=== SET EXERCISE ===
Copy the lines from the one containing "Where should I click to: Uncheck" through the one containing "pos(637,60)", inclusive, without any changes.

=== LISTING ===
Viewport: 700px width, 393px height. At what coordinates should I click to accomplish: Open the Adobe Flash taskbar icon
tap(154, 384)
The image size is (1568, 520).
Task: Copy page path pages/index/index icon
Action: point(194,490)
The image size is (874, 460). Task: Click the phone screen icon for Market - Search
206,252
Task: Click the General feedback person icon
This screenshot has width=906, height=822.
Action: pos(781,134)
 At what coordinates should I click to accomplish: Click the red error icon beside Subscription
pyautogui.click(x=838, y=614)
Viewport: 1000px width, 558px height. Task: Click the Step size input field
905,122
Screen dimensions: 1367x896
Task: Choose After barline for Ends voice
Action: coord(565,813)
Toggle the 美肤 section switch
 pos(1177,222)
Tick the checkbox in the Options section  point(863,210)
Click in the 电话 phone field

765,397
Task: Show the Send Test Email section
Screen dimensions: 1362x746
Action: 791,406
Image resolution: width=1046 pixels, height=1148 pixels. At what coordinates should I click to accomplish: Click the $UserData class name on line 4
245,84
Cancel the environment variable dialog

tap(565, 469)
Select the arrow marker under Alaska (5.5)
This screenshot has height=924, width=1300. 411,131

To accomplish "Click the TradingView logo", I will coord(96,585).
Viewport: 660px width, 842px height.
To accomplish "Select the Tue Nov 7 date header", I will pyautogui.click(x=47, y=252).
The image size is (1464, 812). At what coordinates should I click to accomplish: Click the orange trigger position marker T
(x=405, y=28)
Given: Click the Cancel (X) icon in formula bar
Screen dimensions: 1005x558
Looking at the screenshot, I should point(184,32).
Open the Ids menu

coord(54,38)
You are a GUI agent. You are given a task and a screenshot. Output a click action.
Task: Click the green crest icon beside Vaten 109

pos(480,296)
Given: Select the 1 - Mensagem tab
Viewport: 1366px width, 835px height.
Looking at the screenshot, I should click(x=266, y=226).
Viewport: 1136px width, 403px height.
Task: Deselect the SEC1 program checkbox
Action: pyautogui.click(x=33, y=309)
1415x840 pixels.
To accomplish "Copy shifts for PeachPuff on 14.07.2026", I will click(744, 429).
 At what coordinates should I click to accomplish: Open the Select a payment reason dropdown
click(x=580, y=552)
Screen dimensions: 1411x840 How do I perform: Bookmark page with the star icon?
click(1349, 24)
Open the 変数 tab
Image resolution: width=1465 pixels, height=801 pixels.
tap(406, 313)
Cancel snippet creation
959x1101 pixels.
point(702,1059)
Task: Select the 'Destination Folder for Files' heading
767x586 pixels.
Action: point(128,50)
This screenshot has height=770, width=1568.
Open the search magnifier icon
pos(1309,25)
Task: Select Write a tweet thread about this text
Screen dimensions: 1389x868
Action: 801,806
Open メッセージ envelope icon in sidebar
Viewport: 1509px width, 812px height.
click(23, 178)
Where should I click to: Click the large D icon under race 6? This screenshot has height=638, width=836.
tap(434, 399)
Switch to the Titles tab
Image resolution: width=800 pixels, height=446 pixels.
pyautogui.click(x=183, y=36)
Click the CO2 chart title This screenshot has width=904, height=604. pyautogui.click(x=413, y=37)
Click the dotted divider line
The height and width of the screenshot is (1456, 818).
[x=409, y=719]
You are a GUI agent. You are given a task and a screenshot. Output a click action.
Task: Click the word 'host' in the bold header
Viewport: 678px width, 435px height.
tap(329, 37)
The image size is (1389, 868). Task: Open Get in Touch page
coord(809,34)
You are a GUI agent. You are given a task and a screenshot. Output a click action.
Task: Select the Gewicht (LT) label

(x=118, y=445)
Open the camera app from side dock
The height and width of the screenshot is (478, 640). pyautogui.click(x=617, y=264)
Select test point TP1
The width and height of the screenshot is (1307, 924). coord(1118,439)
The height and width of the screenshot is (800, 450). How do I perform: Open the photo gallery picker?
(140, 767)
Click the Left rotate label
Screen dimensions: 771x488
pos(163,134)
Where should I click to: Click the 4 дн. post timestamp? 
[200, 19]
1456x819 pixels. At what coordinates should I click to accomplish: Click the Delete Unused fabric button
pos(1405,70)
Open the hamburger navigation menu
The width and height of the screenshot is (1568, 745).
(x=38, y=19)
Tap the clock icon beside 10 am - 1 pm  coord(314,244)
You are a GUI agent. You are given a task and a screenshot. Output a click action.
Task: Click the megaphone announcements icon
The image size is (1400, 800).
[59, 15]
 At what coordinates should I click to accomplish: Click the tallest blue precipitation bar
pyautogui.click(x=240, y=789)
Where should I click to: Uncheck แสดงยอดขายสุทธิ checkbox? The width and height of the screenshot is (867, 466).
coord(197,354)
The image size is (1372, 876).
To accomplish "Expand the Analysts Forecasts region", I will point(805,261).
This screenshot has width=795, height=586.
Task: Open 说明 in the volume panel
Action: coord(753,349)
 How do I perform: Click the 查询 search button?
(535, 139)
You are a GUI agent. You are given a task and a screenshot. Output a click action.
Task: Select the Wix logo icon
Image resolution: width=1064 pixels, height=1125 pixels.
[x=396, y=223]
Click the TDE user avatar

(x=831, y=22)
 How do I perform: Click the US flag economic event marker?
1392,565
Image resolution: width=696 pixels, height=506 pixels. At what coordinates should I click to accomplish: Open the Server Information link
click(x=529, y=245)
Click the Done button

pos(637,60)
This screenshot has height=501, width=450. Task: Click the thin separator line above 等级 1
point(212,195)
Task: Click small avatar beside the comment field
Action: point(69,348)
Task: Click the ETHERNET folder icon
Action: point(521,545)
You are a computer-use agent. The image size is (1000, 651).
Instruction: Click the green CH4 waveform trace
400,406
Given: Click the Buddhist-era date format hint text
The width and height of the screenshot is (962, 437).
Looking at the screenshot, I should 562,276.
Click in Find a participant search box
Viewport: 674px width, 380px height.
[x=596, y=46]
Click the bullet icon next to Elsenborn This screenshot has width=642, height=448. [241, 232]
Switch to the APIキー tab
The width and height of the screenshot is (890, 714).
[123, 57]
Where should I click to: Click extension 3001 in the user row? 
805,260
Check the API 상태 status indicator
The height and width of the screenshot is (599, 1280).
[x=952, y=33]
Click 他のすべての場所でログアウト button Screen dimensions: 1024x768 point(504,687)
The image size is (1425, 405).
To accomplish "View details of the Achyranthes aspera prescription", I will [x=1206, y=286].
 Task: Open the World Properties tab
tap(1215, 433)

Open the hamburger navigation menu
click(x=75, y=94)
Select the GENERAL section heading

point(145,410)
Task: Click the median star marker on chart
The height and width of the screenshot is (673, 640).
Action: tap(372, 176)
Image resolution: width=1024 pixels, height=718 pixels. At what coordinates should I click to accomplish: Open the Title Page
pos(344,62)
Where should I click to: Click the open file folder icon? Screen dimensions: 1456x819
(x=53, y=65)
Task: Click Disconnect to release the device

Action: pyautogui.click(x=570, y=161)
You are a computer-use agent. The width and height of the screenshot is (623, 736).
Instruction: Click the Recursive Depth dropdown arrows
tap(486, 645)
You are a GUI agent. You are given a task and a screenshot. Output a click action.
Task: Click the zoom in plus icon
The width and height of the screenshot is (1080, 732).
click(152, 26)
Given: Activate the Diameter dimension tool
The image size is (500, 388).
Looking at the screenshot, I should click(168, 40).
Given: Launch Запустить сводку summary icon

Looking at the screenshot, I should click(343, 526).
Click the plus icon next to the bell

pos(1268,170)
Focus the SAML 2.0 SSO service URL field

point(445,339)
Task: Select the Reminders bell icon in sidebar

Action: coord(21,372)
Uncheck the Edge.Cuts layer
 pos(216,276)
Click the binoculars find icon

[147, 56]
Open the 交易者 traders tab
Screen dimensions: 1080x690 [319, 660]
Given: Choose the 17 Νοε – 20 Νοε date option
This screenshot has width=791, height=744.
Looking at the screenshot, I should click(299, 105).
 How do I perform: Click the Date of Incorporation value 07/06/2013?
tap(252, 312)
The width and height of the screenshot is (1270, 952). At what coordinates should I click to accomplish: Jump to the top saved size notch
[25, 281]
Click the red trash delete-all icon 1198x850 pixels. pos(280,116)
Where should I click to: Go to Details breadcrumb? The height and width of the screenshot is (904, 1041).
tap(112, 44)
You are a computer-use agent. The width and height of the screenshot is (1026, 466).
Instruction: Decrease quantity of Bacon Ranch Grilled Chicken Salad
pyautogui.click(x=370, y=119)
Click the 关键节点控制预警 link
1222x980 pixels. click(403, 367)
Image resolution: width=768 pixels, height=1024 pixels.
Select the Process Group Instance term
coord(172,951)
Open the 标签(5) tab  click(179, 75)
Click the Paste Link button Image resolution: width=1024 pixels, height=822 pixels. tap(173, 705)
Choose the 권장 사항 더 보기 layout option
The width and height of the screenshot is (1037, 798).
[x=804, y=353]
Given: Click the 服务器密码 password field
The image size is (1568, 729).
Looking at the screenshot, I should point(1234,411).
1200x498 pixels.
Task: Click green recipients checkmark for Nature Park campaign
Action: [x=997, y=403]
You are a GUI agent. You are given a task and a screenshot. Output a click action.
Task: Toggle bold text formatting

=== SOLUTION TO THIS TASK ===
Where should I click to: Uncheck แสดงยอดขายสุทธิ checkbox? The width and height of the screenshot is (867, 466).
coord(197,354)
The image size is (1372, 876).
To accomplish "Expand the Analysts Forecasts region", I will point(805,261).
This screenshot has width=795, height=586.
Task: Open 说明 in the volume panel
Action: coord(753,349)
 How do I perform: Click the 查询 search button?
(535, 139)
You are a GUI agent. You are given a task and a screenshot. Output a click action.
Task: Select the Wix logo icon
Image resolution: width=1064 pixels, height=1125 pixels.
[x=396, y=223]
Click the TDE user avatar

(x=831, y=22)
 How do I perform: Click the US flag economic event marker?
1392,565
Image resolution: width=696 pixels, height=506 pixels. At what coordinates should I click to accomplish: Open the Server Information link
click(x=529, y=245)
Click the Done button

pos(637,60)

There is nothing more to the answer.